┌──

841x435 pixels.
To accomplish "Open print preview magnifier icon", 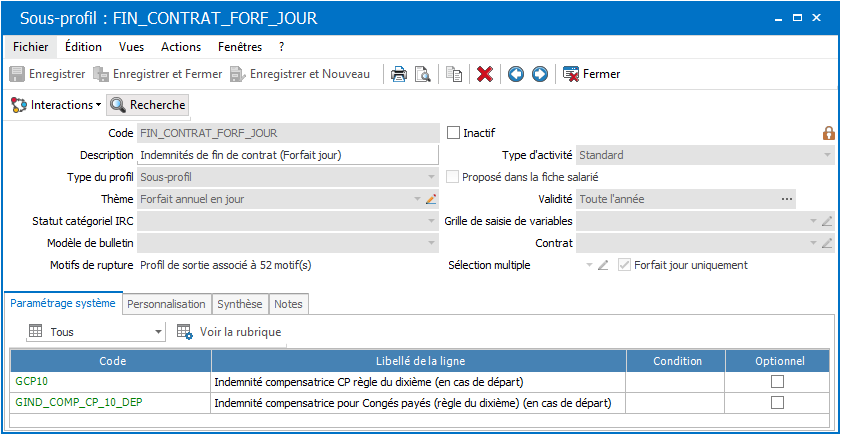I will pyautogui.click(x=423, y=74).
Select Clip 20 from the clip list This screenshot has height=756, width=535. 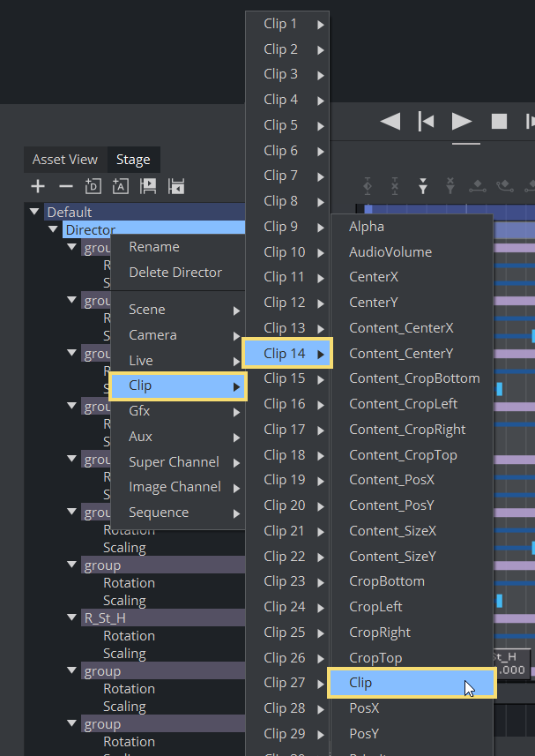pyautogui.click(x=285, y=505)
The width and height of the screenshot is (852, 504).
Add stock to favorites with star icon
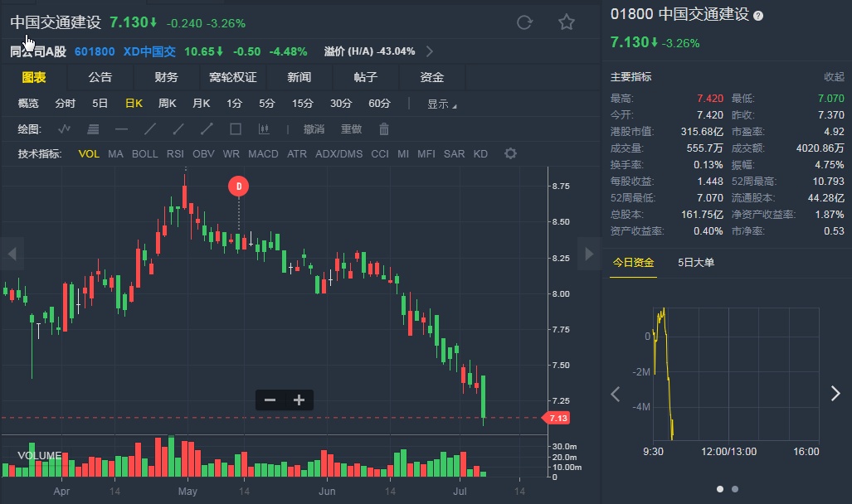click(567, 22)
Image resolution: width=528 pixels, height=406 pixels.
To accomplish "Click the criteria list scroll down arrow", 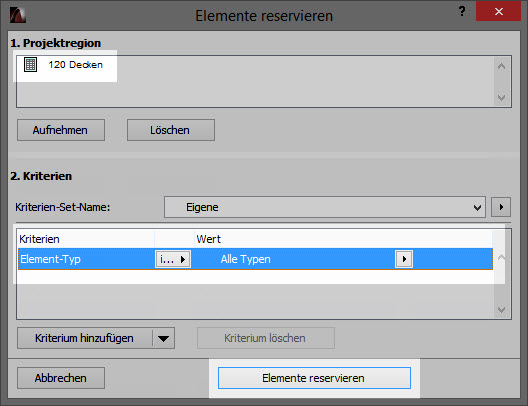I will pos(501,310).
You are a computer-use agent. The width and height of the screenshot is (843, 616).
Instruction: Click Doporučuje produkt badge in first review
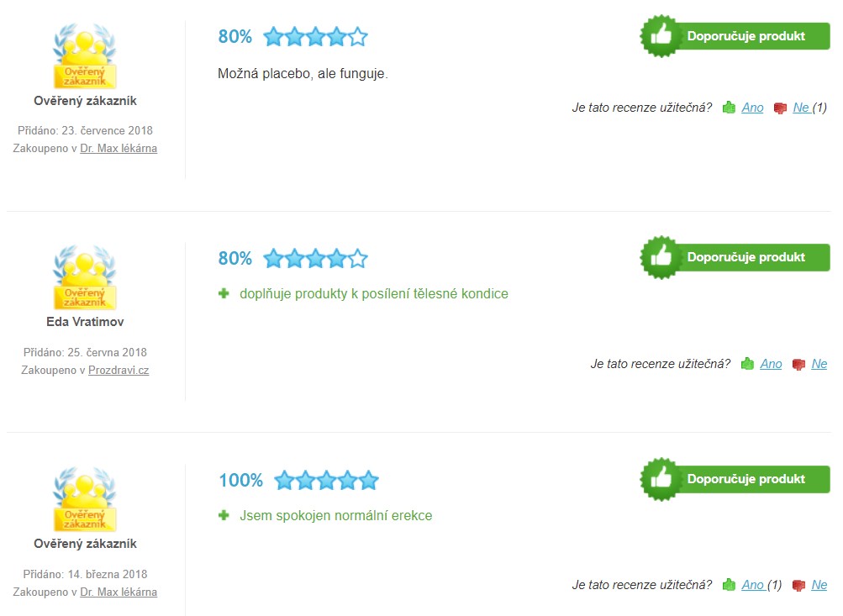pyautogui.click(x=735, y=36)
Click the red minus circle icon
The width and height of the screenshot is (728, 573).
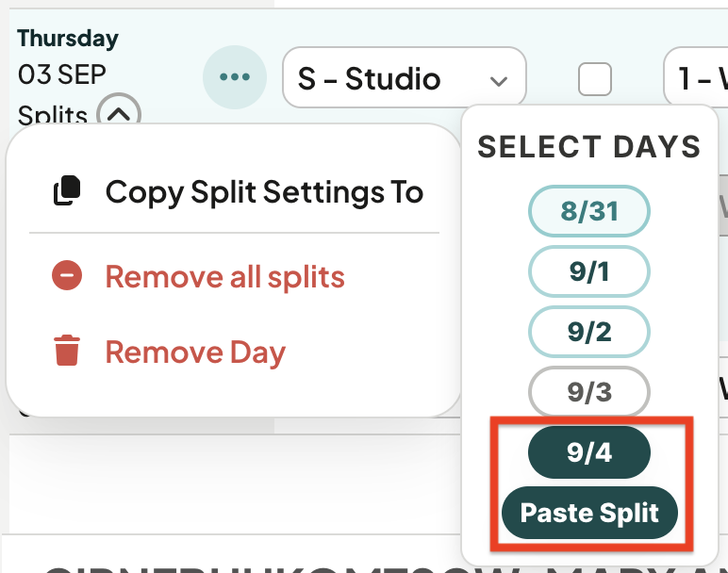pos(67,275)
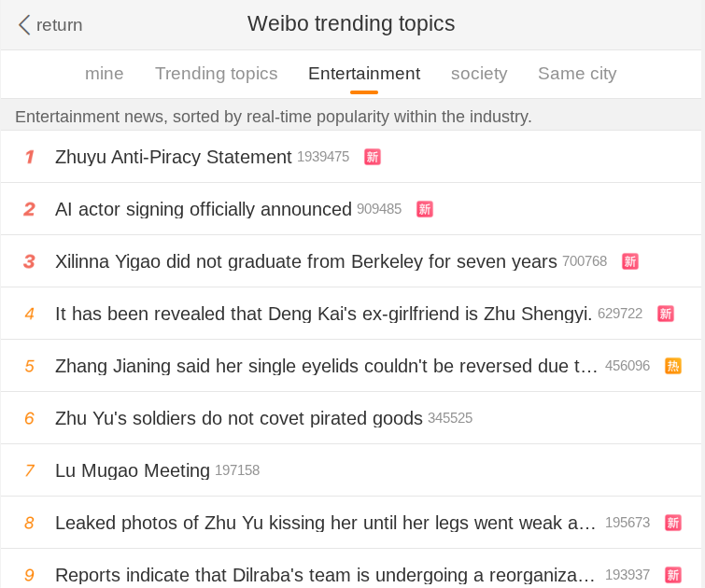Switch to the society tab

tap(479, 74)
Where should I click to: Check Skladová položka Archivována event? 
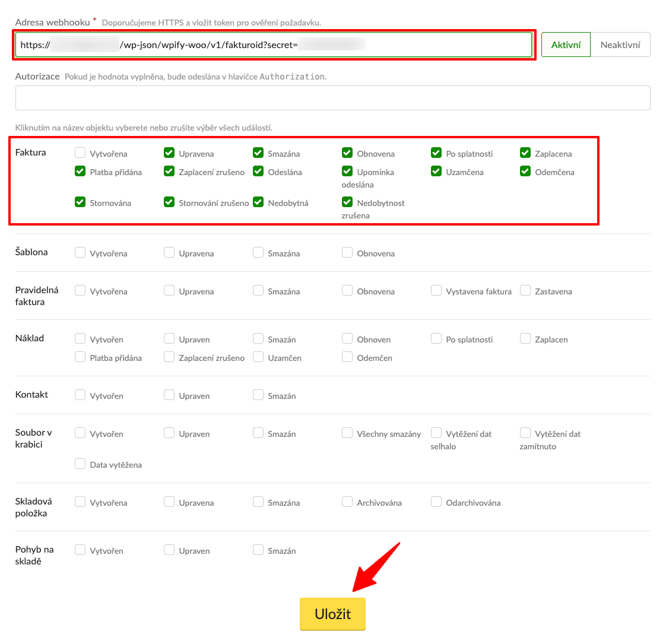pos(347,502)
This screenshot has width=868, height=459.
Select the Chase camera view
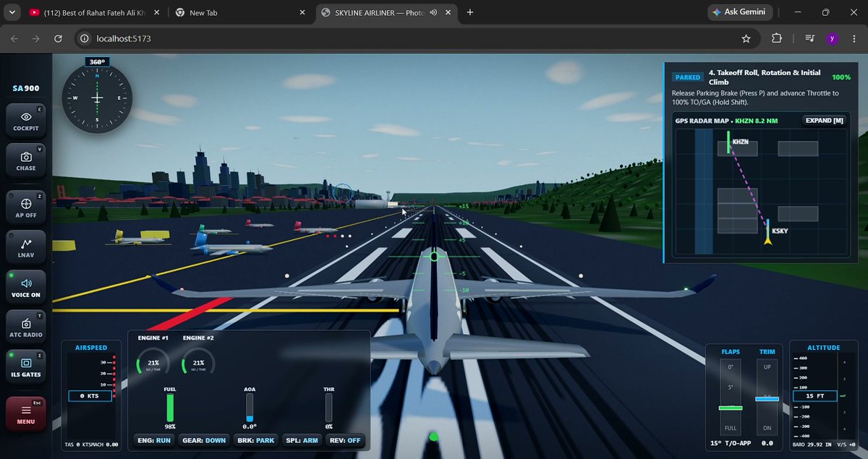pyautogui.click(x=26, y=160)
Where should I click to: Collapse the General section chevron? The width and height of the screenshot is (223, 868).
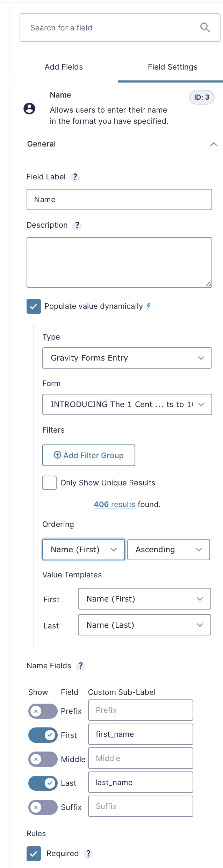pyautogui.click(x=214, y=144)
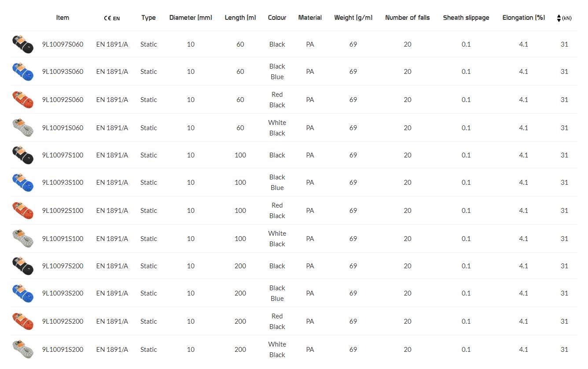Click the CE EN certification header icon
The width and height of the screenshot is (588, 369).
click(x=112, y=18)

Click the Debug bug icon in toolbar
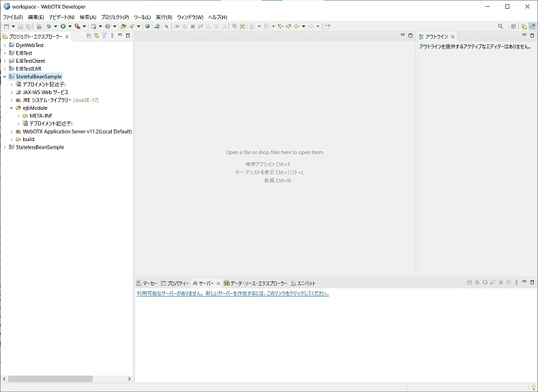[48, 27]
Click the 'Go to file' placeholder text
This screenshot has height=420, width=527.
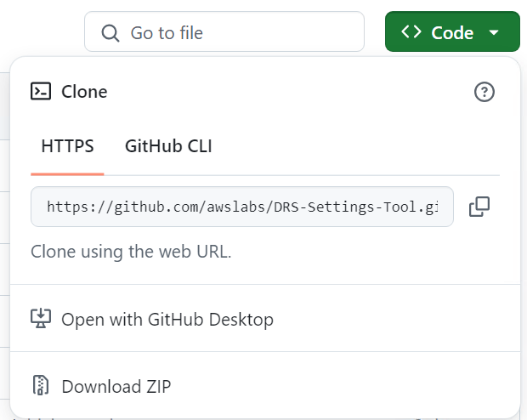167,33
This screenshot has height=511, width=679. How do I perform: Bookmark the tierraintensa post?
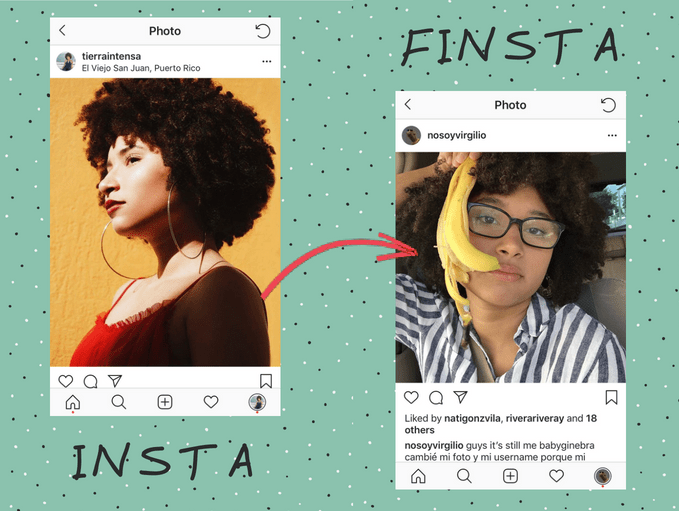pos(266,381)
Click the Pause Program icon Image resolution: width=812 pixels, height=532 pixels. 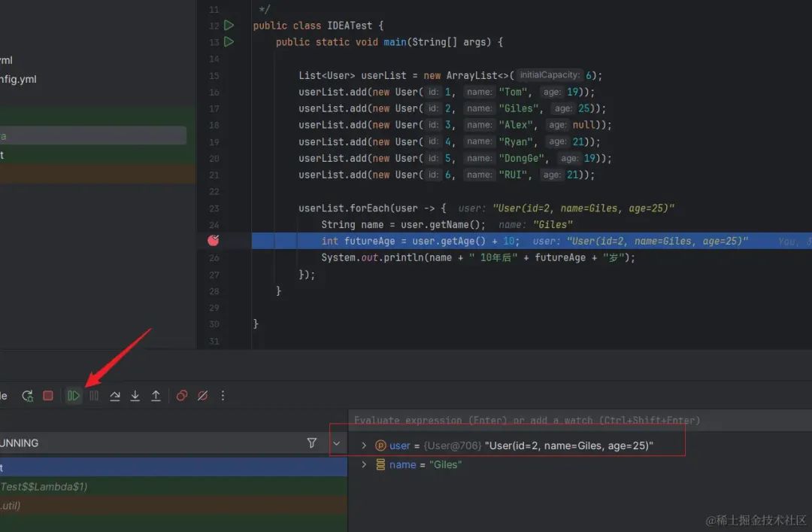(93, 395)
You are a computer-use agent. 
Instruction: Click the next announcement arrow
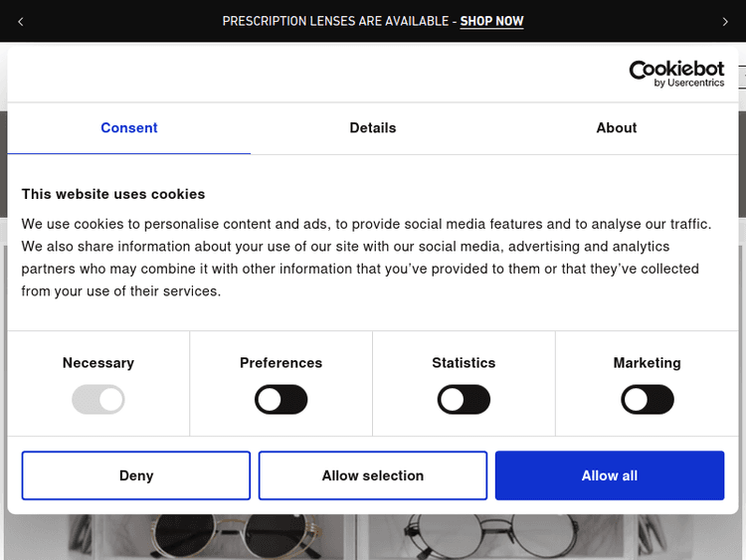pos(724,21)
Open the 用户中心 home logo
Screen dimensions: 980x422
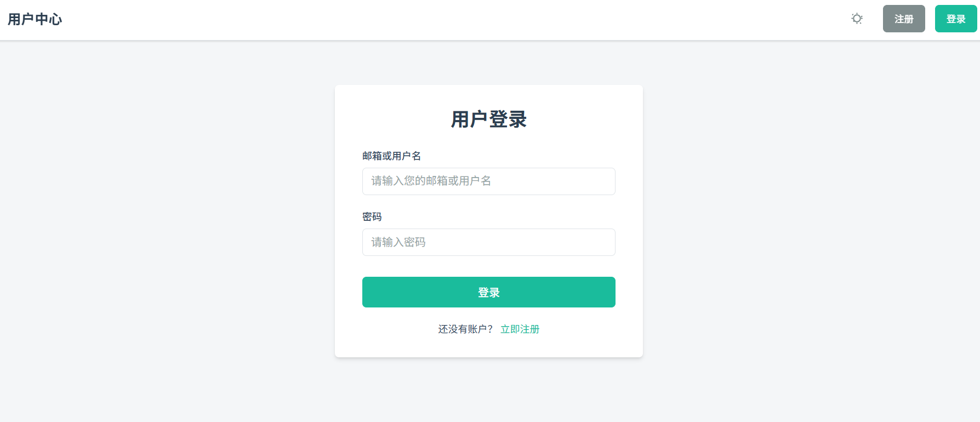pyautogui.click(x=35, y=19)
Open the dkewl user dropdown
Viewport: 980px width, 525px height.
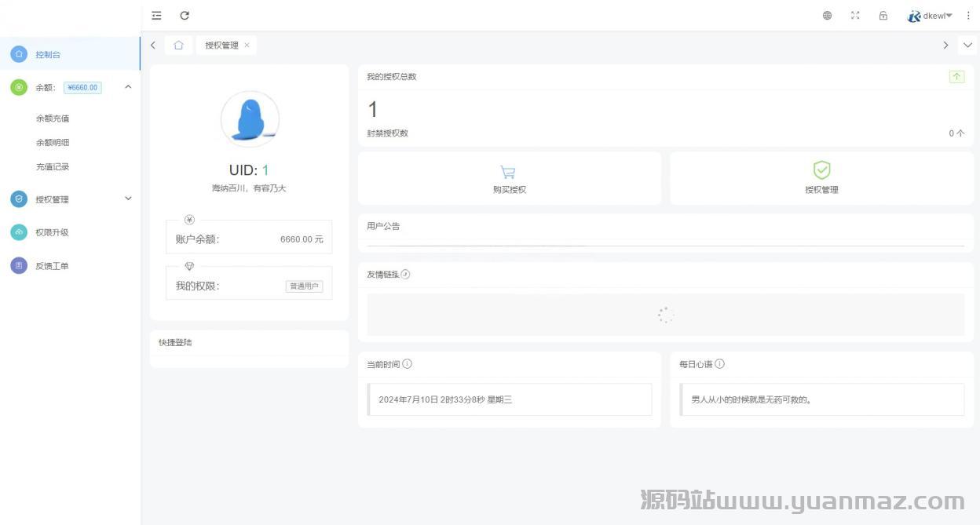(931, 16)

└──

PROBLEM TO WORK ON
Beginning at the line that contains "Screen dimensions: 980x422", give the remaining lines of the records again exactly, through the last one. Leave out pictures.

RESPONSE BELOW
Screen dimensions: 980x422
pyautogui.click(x=35, y=19)
Open the dkewl user dropdown
Viewport: 980px width, 525px height.
(931, 16)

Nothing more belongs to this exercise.